Visualization#

class src.visualization.VisualizationManager.VisualizationManager(fontsize: int = 15, figsize_signal: tuple = (16, 10), figsize_snn: tuple = (20, 20), nb_xticklabels: int = 10, nb_yticklabels: int = 8)#

Bases: object

Class that handles data visualization.

plot_ann_layers(out_rec: List[array], out: Tensor, x_data: Tensor, y_data: Tensor, model_name: str, plot_hidden: bool = True, z_max: int | None = 64, plot_title: str = 'output', imshow: bool = True, data_idx: int = 0, experiment: Experiment | None = None, epoch: int | None = None, show_flag: bool = False) None#

Method that plots output of SNN layers.

Parameters:
  • out_rec (List[np.array]) -- List of output of ANN layers.

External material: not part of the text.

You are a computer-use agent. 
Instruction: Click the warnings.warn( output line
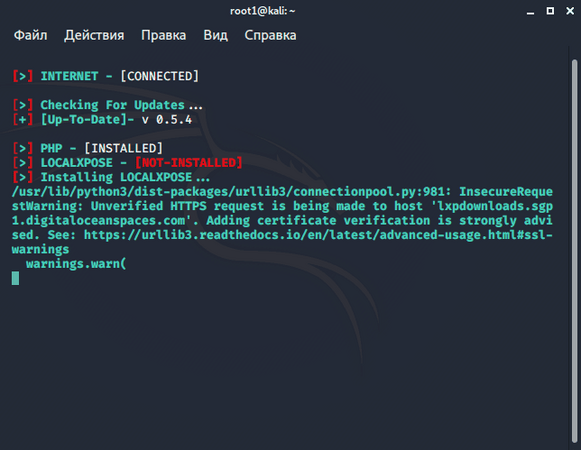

  • out (torch.Tensor) -- ANN output.

  • x_data (torch.Tensor) -- ANN input.

  • y_data (torch.Tensor) -- ANN target output.

  • model_name (str) -- ANN model name.

  • plot_hidden (bool) -- Boolean that indicates weather to plot output of hidden layers.

  • z_max (Optional[int]) -- Maximum number of channels if input has 3 dimensions.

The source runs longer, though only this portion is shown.